在细胞增殖和分化过程中，蕴含表观遗传信息的亲代组蛋白需要回收再组装到复制完成的DNA链上从而传递给子细胞。旧组蛋白的代间传递能否通过其携带的表观遗传信息调控子细胞的命运仍是未知。最新研究发现，在DNA复制过程中MCM2将旧组蛋白分配于DNA滞后链上；果蝇精原干细胞的不对称分裂过程中旧组蛋白富集于子代干细胞中，新合成的组蛋白分配于分化的子细胞中，破坏这一分配方式将导致生殖细胞丢失或肿瘤。基于此，本项目将通过构建MCM2点突变小鼠和精原干细胞模型研究旧组蛋白的分配方式，及其在精原干细胞增殖和分化中的功能。目前我们已成功建立研究新旧组蛋白分配方式的高通量测序eSPAN-CUT & Tag技术，搭建小鼠精原干细胞培养和CRISPER/Cas9基因编辑平台，完成MCM2点突变小鼠的设计。本项目通过研究亲代组蛋白分配在精子发生过程中的作用机制，让我们进一步理解表观遗传调控在配子发生中的作用。

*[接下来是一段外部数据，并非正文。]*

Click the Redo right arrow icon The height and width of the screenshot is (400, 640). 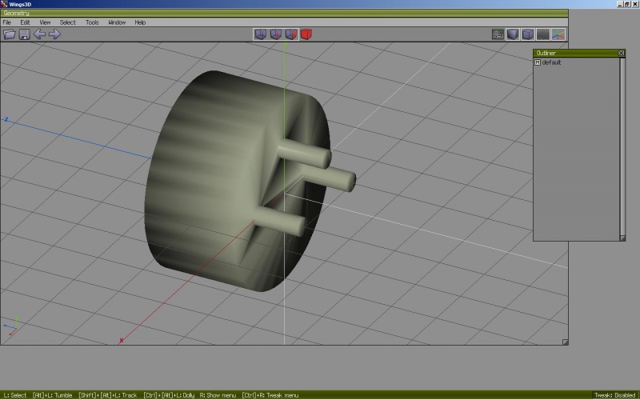pyautogui.click(x=54, y=34)
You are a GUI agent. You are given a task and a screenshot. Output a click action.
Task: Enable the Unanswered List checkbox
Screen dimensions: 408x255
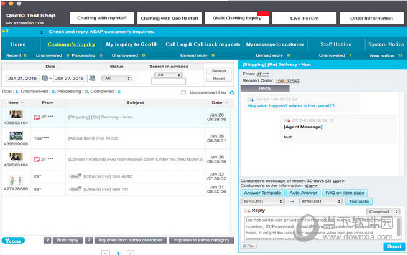coord(183,92)
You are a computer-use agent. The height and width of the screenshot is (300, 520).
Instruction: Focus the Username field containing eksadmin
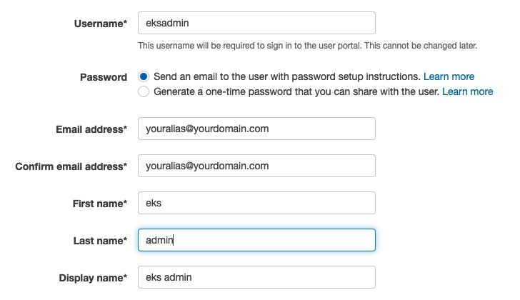pyautogui.click(x=256, y=23)
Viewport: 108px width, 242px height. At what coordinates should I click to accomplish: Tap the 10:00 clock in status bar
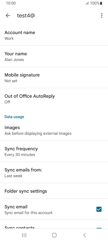tap(11, 3)
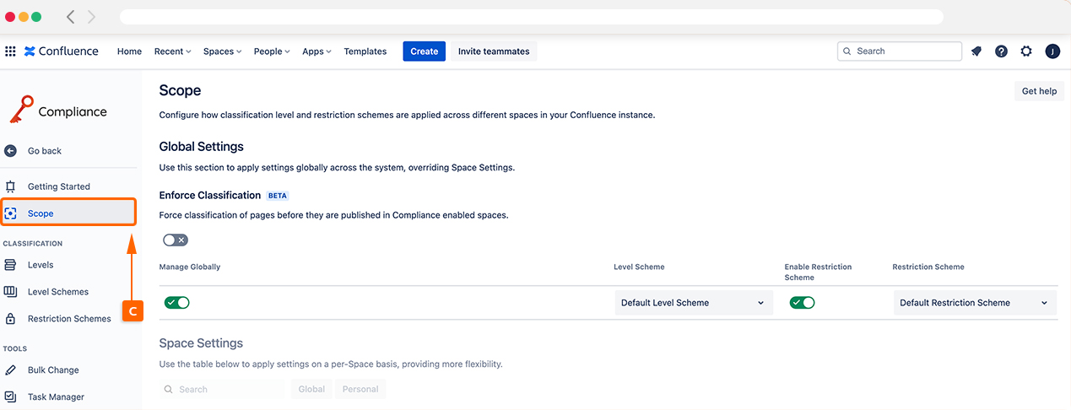This screenshot has width=1071, height=410.
Task: Click the Confluence logo
Action: 62,51
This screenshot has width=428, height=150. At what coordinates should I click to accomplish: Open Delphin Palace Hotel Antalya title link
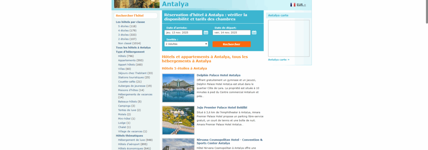coord(219,75)
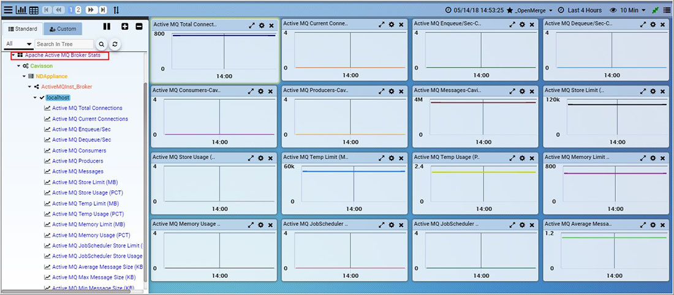Click the Active MQ Enqueue/Sec tree link
674x295 pixels.
[81, 129]
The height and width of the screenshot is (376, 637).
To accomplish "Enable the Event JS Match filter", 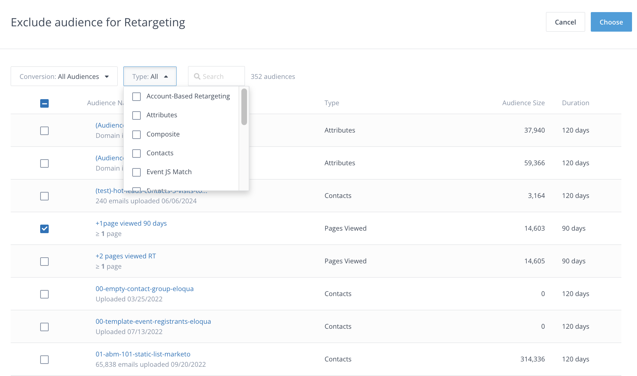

Parental histones are found to recycle and re-assemble to replicated DNA with epigenetic information in daughter cell during proliferation and differentiation. It is still unknown whether the fate of daughter cells could be regulated by parental histone through its epigenetic information. MCM2 is found to transfer and deposit the parental histones on lagging strand during DNA replication. Parental histones are found to enrich in the stem daughter cell, whereas newly synthesized histones are segregated towards the differentiating daughter cell during the asymmetric cell division of Drosophila male germline stem cells. Based on these results, we will use MCM2 point mutation mouse and spermatogonial stem cell models to further study the segregation of parental histone, as well as its role in proliferation and differentiation of mouse spermatogonial stem cell. We have designed a high-throughput sequencing eSPAN-CUT & Tag technology that studying the segregation of parental and newly synthesized histone, established the mouse spermatogonial stem cell culture and CRISPR/Cas9 gene editing platform, and designed MCM2 point mutation mouse. This project will help us to further understand the role of epigenetic regulation in gametogenesis by studying the mechanism of parental histone segregation during spermatogensis.